The Airship: Have You Failed as a Writer If You Aren’t Famous?
Guardian.UK: The owl who liked sitting on Caesar by Martin Windrow.
“Throughout their 15 years together, Windrow filled notebooks with fascinating observations of Mumble’s behaviours, such as her improving flight and hunting skills, her eating and bathing habits, and even that she enjoyed drinking from a dripping kitchen tap. We also learn that the fledgling Mumble was a delight to Windrow’s friends, who later had to don protective helmets before Mumble’s growing possessiveness ruled out visitors altogether.” They are territorial birds. As my scalp can attest from various photographic misadventures.
VQR Online: Away.
“Writing is a bit like inflating a vast oxygen tent contained by a thin filmy membrane. Each time I write I have to breathe life into this, slowly blowing it larger and larger, making it more and more substantial, giving it shape. The sound of anyone’s voice, an approaching step, arrests me. I waver, and the whole filmy construct trembles, shudders, and then deflates, sliding into nothingness. It’s gone.” Beautifully expressed. One’s muse can be as diaphanous as a soap-bubble — fragile, vulnerable.

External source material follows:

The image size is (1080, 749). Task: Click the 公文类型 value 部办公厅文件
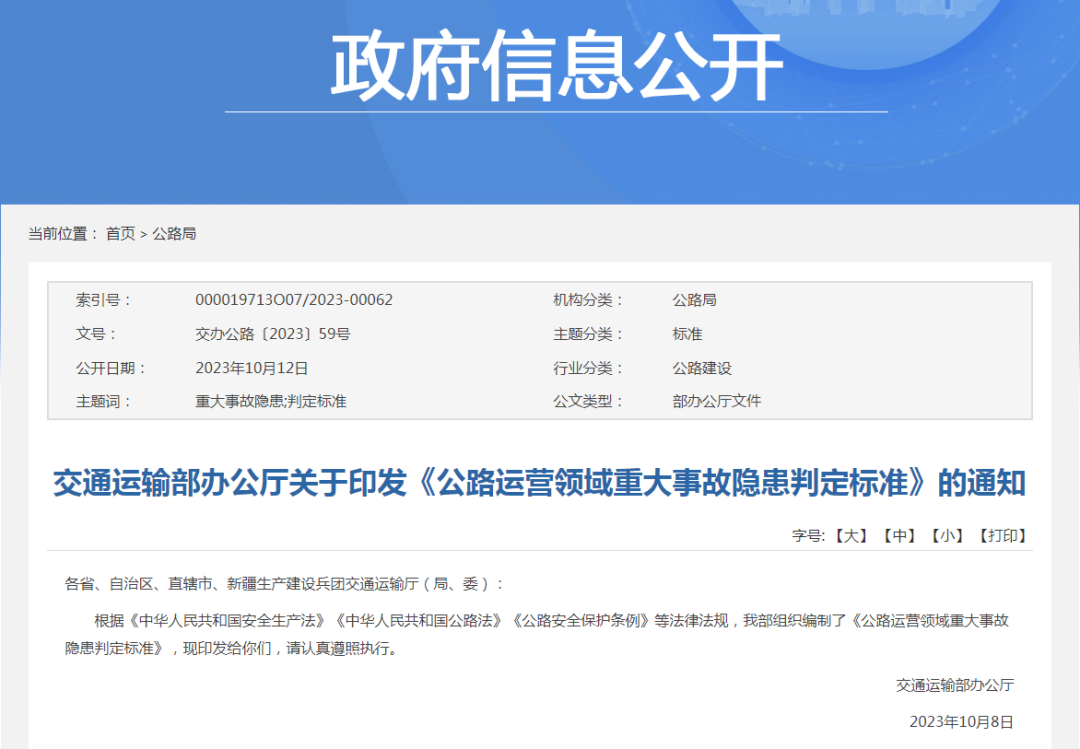[x=716, y=401]
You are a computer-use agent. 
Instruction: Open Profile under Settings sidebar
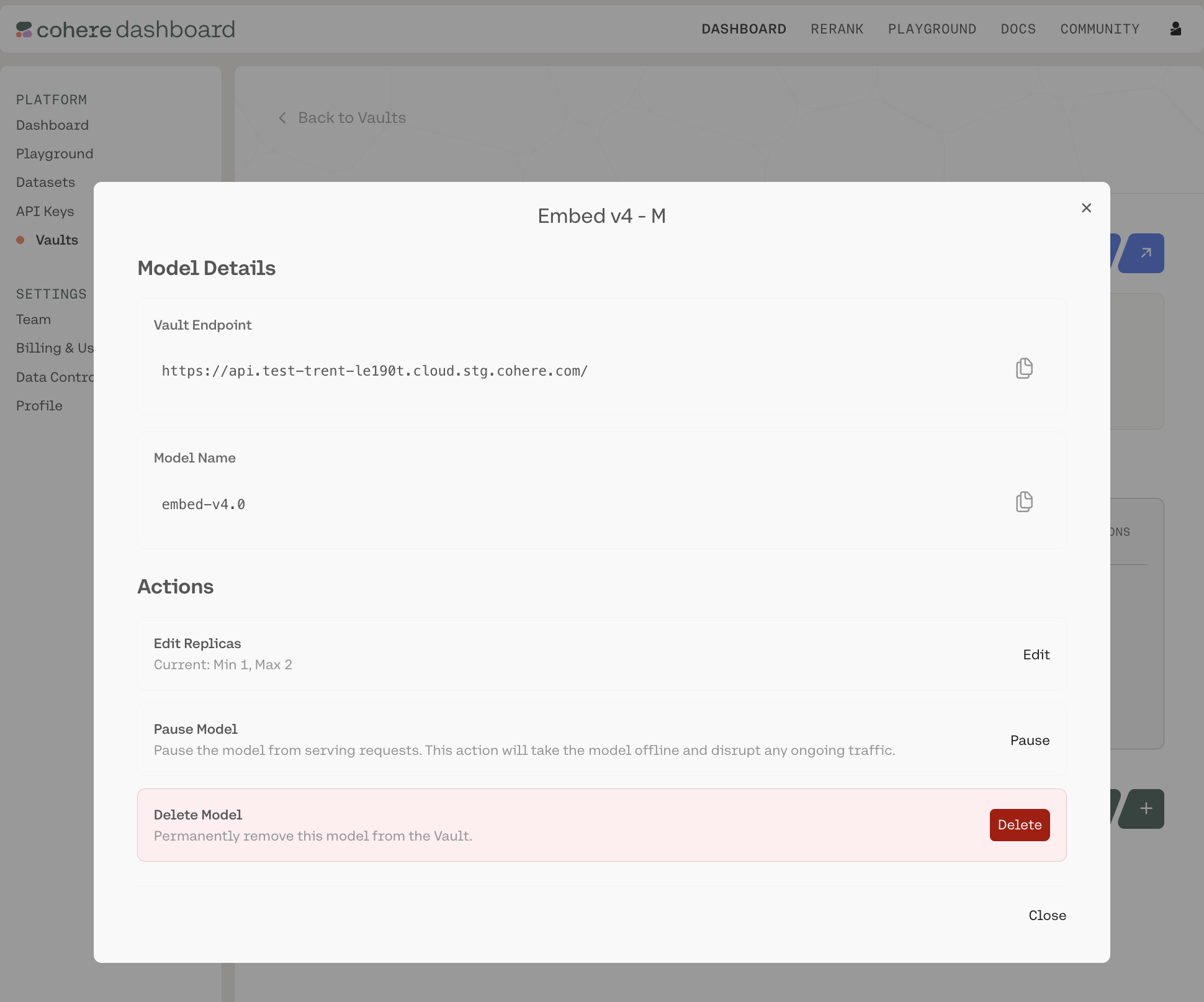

WNYC: The Leonard Lopate Show - Do You Have to Be Crazy to Be a Genius?
“Neuroscientist and literary scholar Nancy C. Andreasen tries to answer the question: If high IQ does not indicate creative genius, then where does the trait come from, and why is it so often accompanied by mental illness?” Audio; linking it without having the time to listen to it yet, because it’s one of my favorite bugbears.
Hemingway App for Mac OSX.
Of note. Does a bit of editing while you write.
Removed a post for the first time.
About how publishers should contemplate “director’s cuts”. I decided my comments and critiques were not phrased well, and offered too wide an opportunity for misinterpretation. My apologies. Sometimes it is indeed better to shut one’s cake-hole and listen a bit more.
Guardian.UK: E-readers vs books - the debate.
Never thought I’d say it, but I miss our old Borders Books. I preferred NYC-style B&N’s, but all Santa Fe had was a Borders. I support independent bookstores, but they just don’t have the huge storespace, the strollspace that the chains had. And I could kill hours - even days (after returning from a long a/v tour) - in bookstores.